Document text =

● ● ● ● ● ● ●

I took her remark as confirmation of my good choice — even though I wouldn’t know pure Spanish if it beat me over the cabeza.
Anyway, I really enjoyed those three or four days when I was going to Ecuador. But that was before my daughter suggested I go to Colombia, instead.
“It’s beautiful,” she said. “You’re going to love Cartagena. Also, they speak very pure Spanish in Colombia, too.”
“Somebody told me the Spanish in Ecuador is quite good, too,” I said.
“I don’t think it’s as good,” our daughter said. She’d never been to Ecuador, but, believe you me, lack of experience never stops anybody in our family from loudly airing their opinions.
She told me to get in touch with her best friend, Carolina, who lives in Bogota. I did. Carolina was very enthusiastic about my coming to Colombia. She put me in touch with a travel agency. They were quite enthusiastic, too.
By this time, I was getting bombarded by emails from Cuba, Ecuador and Colombia. Everybody kept mentioning my trip. My friend Robin said she wasn’t brave enough to go to Colombia. I was just more adventurous than she was, she said. I am just about as adventurous as your average dish towel, but I nodded anyway and tried to look exciting.
Speaking of exciting, everything started happening at once. First, my sister announced she was getting married. (This is my only sibling, who was originally going to be writing this blog with me. But she’s been too busy to write, what with teaching English in Poland and getting engaged and everything.) The point is, her wedding conflicts with my going to Cuba, Ecuador and/or Colombia, and there’s no way I’m going to miss her wedding, even if it means my Spanish is going to stay at its current miserable level of ineptitude and apologetic smiles.

● ● ● ● ● ● ●

Data excerpt =
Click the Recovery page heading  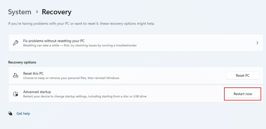(56, 12)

● ● ● ● ● ● ●

Direction = Can you transcribe the whole blog excerpt above about the trip to Cuba, Ecuador or Colombia, word for word?

Solution for this problem =
I took her remark as confirmation of my good choice — even though I wouldn’t know pure Spanish if it beat me over the cabeza.
Anyway, I really enjoyed those three or four days when I was going to Ecuador. But that was before my daughter suggested I go to Colombia, instead.
“It’s beautiful,” she said. “You’re going to love Cartagena. Also, they speak very pure Spanish in Colombia, too.”
“Somebody told me the Spanish in Ecuador is quite good, too,” I said.
“I don’t think it’s as good,” our daughter said. She’d never been to Ecuador, but, believe you me, lack of experience never stops anybody in our family from loudly airing their opinions.
She told me to get in touch with her best friend, Carolina, who lives in Bogota. I did. Carolina was very enthusiastic about my coming to Colombia. She put me in touch with a travel agency. They were quite enthusiastic, too.
By this time, I was getting bombarded by emails from Cuba, Ecuador and Colombia. Everybody kept mentioning my trip. My friend Robin said she wasn’t brave enough to go to Colombia. I was just more adventurous than she was, she said. I am just about as adventurous as your average dish towel, but I nodded anyway and tried to look exciting.
Speaking of exciting, everything started happening at once. First, my sister announced she was getting married. (This is my only sibling, who was originally going to be writing this blog with me. But she’s been too busy to write, what with teaching English in Poland and getting engaged and everything.) The point is, her wedding conflicts with my going to Cuba, Ecuador and/or Colombia, and there’s no way I’m going to miss her wedding, even if it means my Spanish is going to stay at its current miserable level of ineptitude and apologetic smiles.